RECORDS Start Marker

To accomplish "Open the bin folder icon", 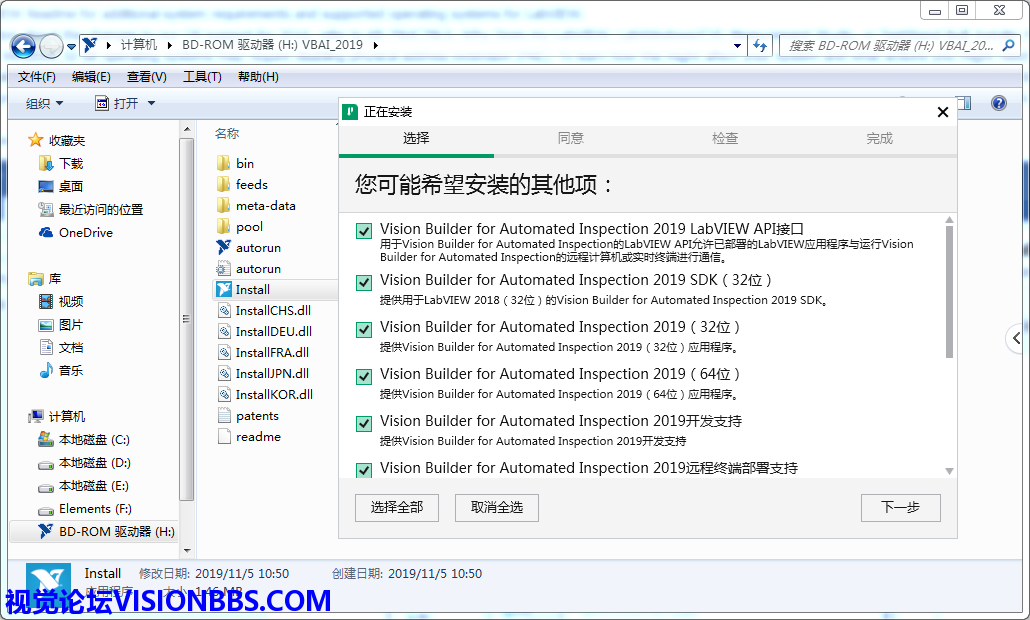I will (x=224, y=163).
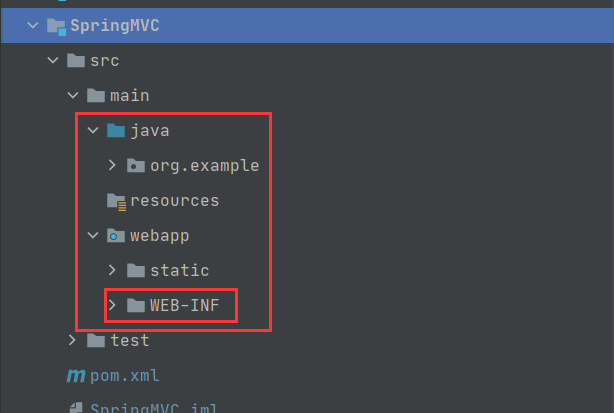Click the blue java source folder icon
Image resolution: width=614 pixels, height=413 pixels.
tap(116, 130)
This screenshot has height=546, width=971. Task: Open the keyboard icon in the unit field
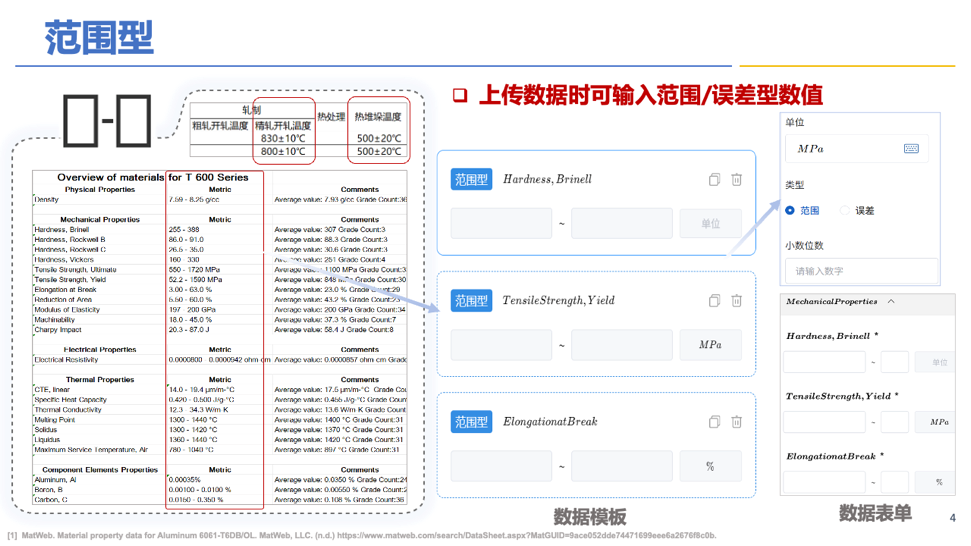click(911, 148)
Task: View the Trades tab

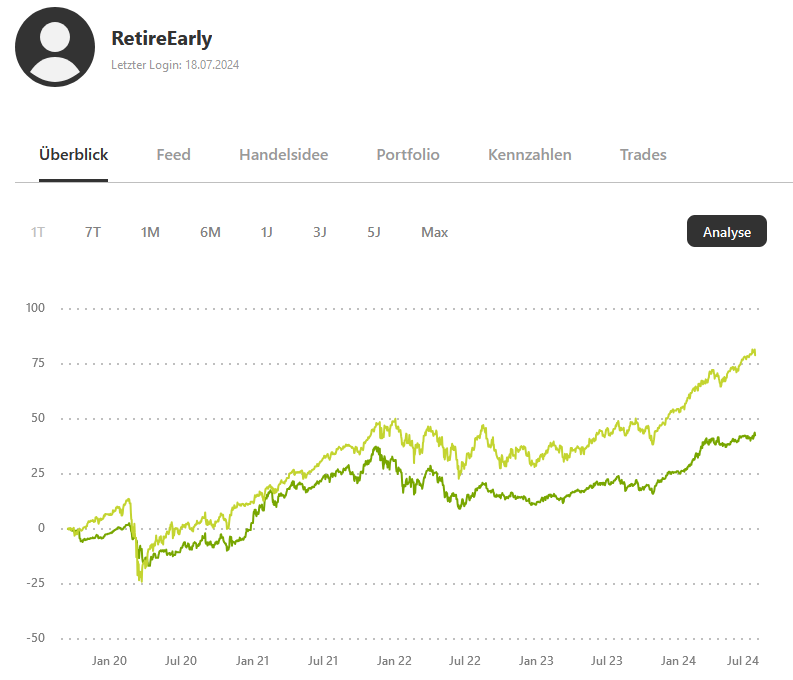Action: [x=643, y=155]
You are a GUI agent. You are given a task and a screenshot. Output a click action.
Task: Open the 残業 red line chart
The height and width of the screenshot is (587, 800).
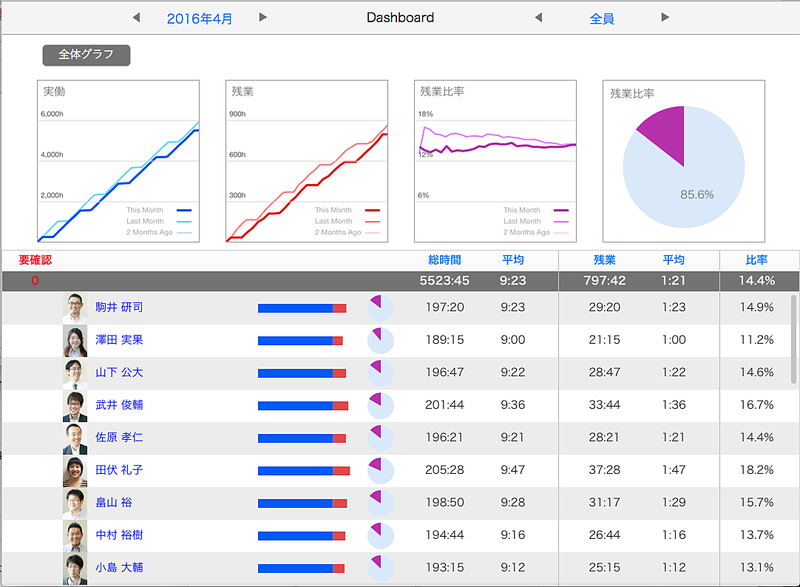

RECORDS End Marker

• WHAT THE TASK ASKS:
Exact copies of the lines from the one containing "Task: Open the 残業 red line chart" through the final line of the data are required; pictures are to be omitted.

• ANSWER TO THIS PROBLEM:
Task: Open the 残業 red line chart
The height and width of the screenshot is (587, 800).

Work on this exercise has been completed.